Here, a question remains regarding the validity of NH's divorce from his first wife,
which affects the validity of his subsequent marriage to Claimant. According to New
York law, “a marriage is absolutely void if contracted by a person whose husband or
wife by a former marriage is living and the prior marriage has not been dissolved
legally.” Gonzalez v. Gonzalez, 34 Misc.2d 193, 194 (N.Y. Sup. Ct. 1962). In this case, NH sought a divorce from
his first wife in the Dominican Republic while residing in New York. New York law
states that a foreign divorce will not be recognized if none of the parties were residents
of the foreign country. See Walsh v. Andorn, 41 A.D.2d 720, 721 (N.Y. App.

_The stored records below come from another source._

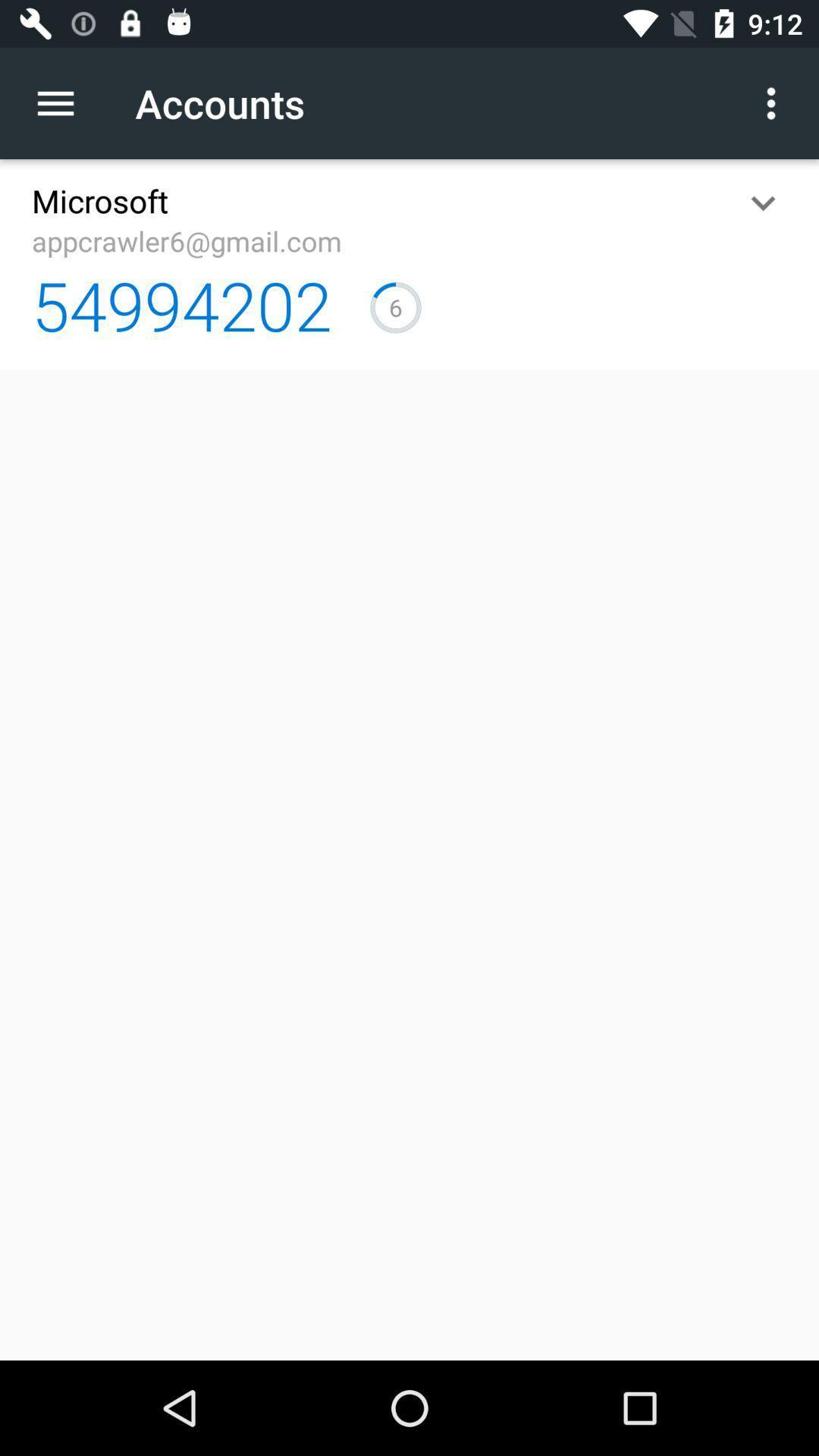 Image resolution: width=819 pixels, height=1456 pixels. What do you see at coordinates (63, 102) in the screenshot?
I see `the item above microsoft icon` at bounding box center [63, 102].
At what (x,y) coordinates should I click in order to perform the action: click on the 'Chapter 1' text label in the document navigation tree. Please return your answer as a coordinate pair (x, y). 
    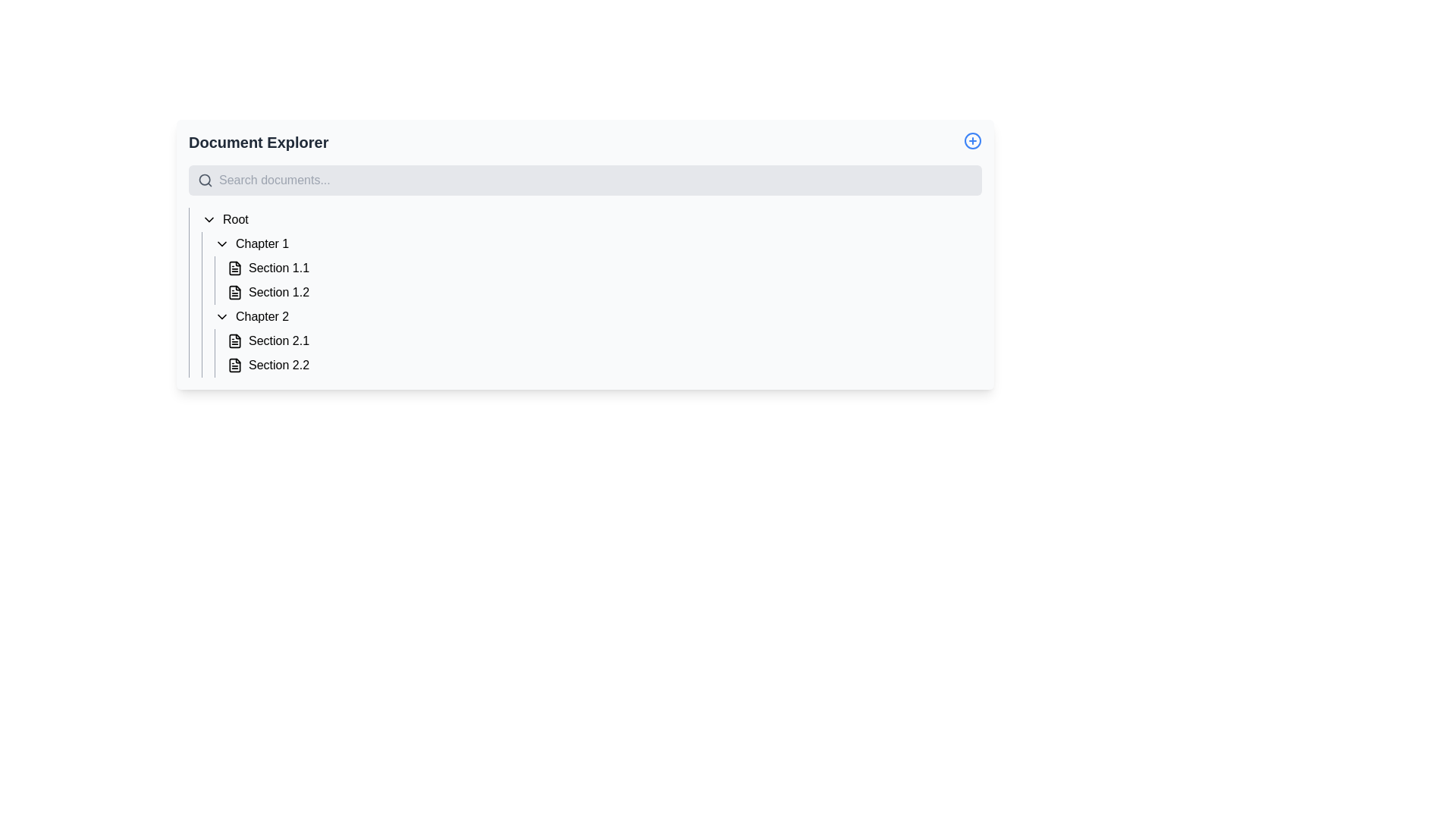
    Looking at the image, I should click on (262, 243).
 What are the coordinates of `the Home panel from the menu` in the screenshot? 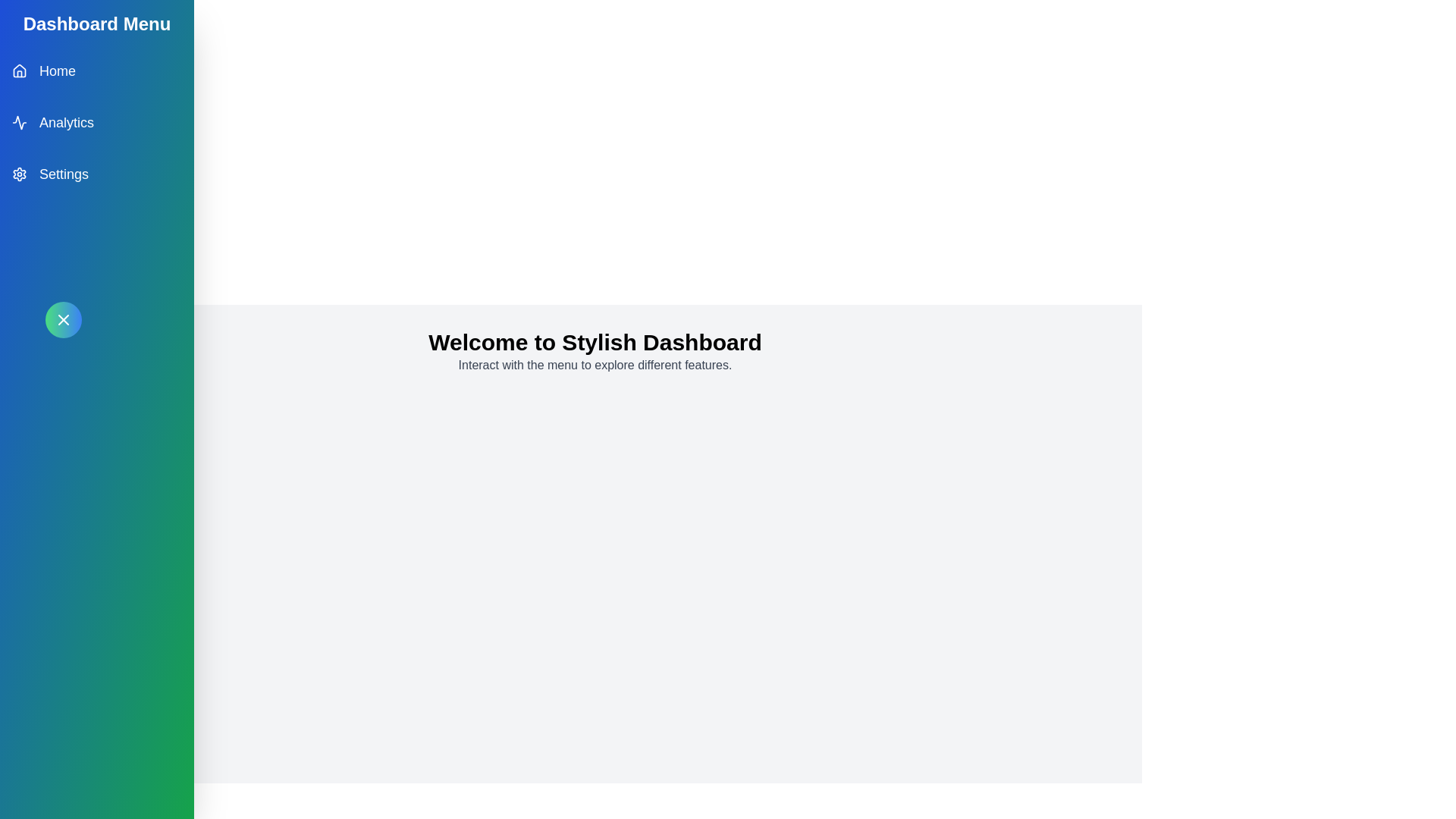 It's located at (96, 71).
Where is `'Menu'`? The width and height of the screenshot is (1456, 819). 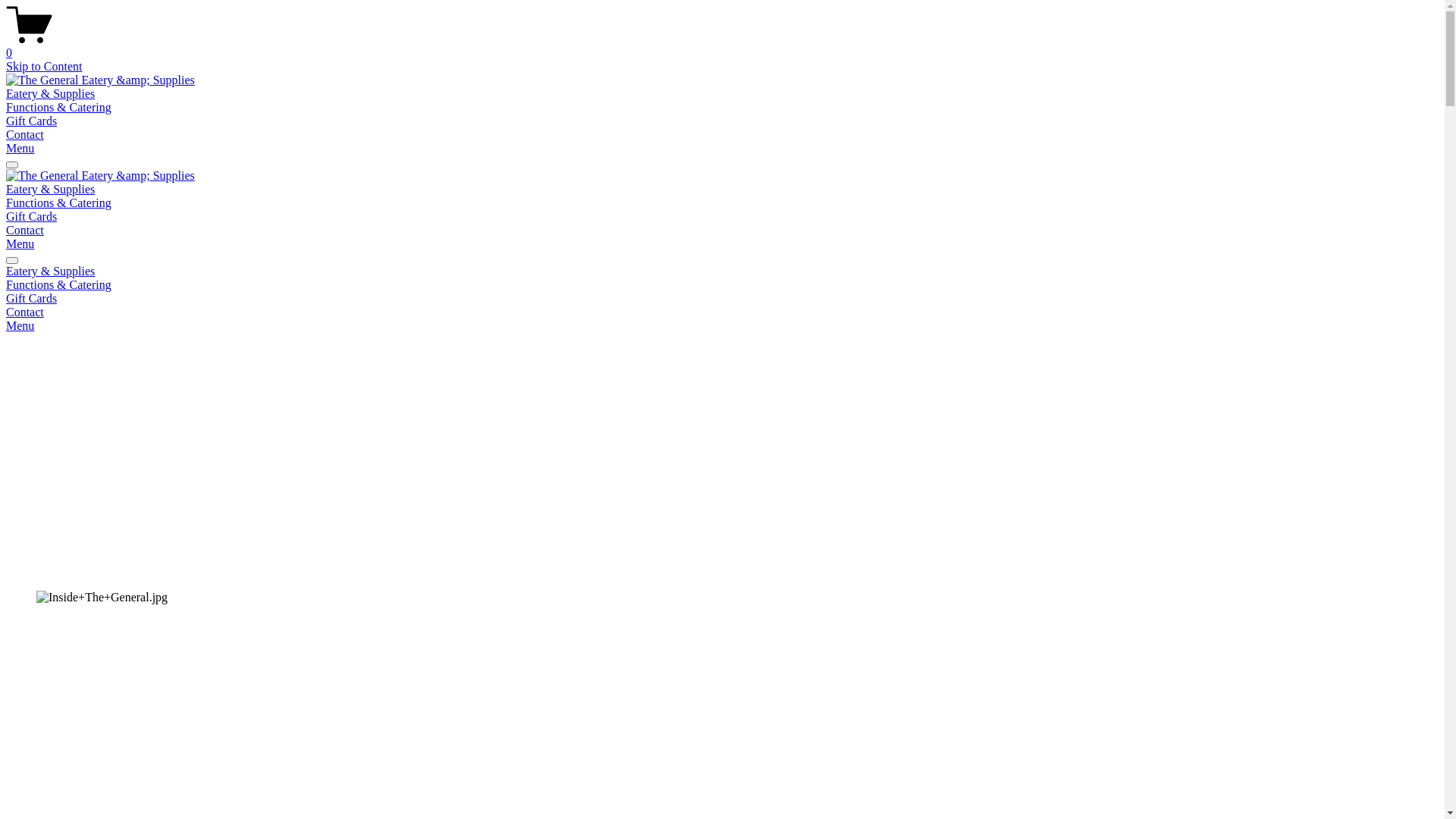 'Menu' is located at coordinates (20, 325).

Div. 1973); Rosenbaum v. Rosenbaum, 130 NE.2d 902, 903-04 (N.Y. 1955). Information contained in the file states neither
NH nor his first wife resided in the Dominican Republic at the time of the divorce.
Moreover, neither party personally appeared in the Dominican Republic for the divorce
proceedings. Consequently, NH's divorce from his first wife was invalid and his subsequent
marriage to Claimant is void. Neither Florida nor New York would look to California
law to determine the validity of Claimant's marriage.
Claimant Could Not Inherit a Widow's Share of NH's Personal Property.
Claimant could also be entitled to spousal benefits upon a finding that Florida courts
would determine that she could inherit a widow's share of NH's personal property if
he were to die without leaving a will. See § 216(h)(1)(A)(ii) of the Act.
If NH were to die without a will, Florida law states that a surviving spouse is entitled
to a share of a spouse's personal property. See FLA. STAT. § 732.102 (2005). However, Florida, as noted above, looks to the jurisdiction
where the marriage took place to determine its validity. New York would not recognize
the validity of the marriage of NH and Claimant. Because we believe New York would
not recognize Claimant's marriage as valid, we believe that Florida courts would also
decline to recognize their marriage as valid. Therefore, we further feel Florida would
not find Claimant was NH's surviving spouse within the meaning of the statute.
It is our opinion that Claimant could not inherit a spouse's share of NH's personal
property if he died intestate, because she was not his lawful wife. Therefore, Claimant
is not entitled to spousal benefits on NH's account under subparagraph (ii) of § 216(h)(1)(A)
of the Act.
The Commissioner Could Not Find A Valid Deemed Marriage.
As stated above, the Act also permits the Commissioner to find that a marriage is
valid if she is satisfied that an applicant in good faith went through a marriage
ceremony with the insured individual resulting in a purported marriage between them
which, but for a legal impediment not known to the applicant at the time of the ceremony,
would have been a valid marriage. See § 216(h)(1)(B)(i) of the Act. Here, there was
a clear legal impediment to Claimant's marriage to NH. Moreover, it is clear that
Claimant had knowledge of NH's prior marriage and participated in his acquiring the
foreign divorce. However, it is unclear from the records provided whether Claimant
had knowledge that the foreign divorce would not be recognized as valid. Because there
is insufficient evidence in the record, we are unable to determine that Claimant meets
the definition of a deemed wife under § 16(h)(1)(B)(i) of the Act. Further development
may be appropriate.
Thus, Claimant is not entitled to spousal benefits, because her marriage to NH is
void, and she has not met her burden of proving she qualifies as a deemed wife.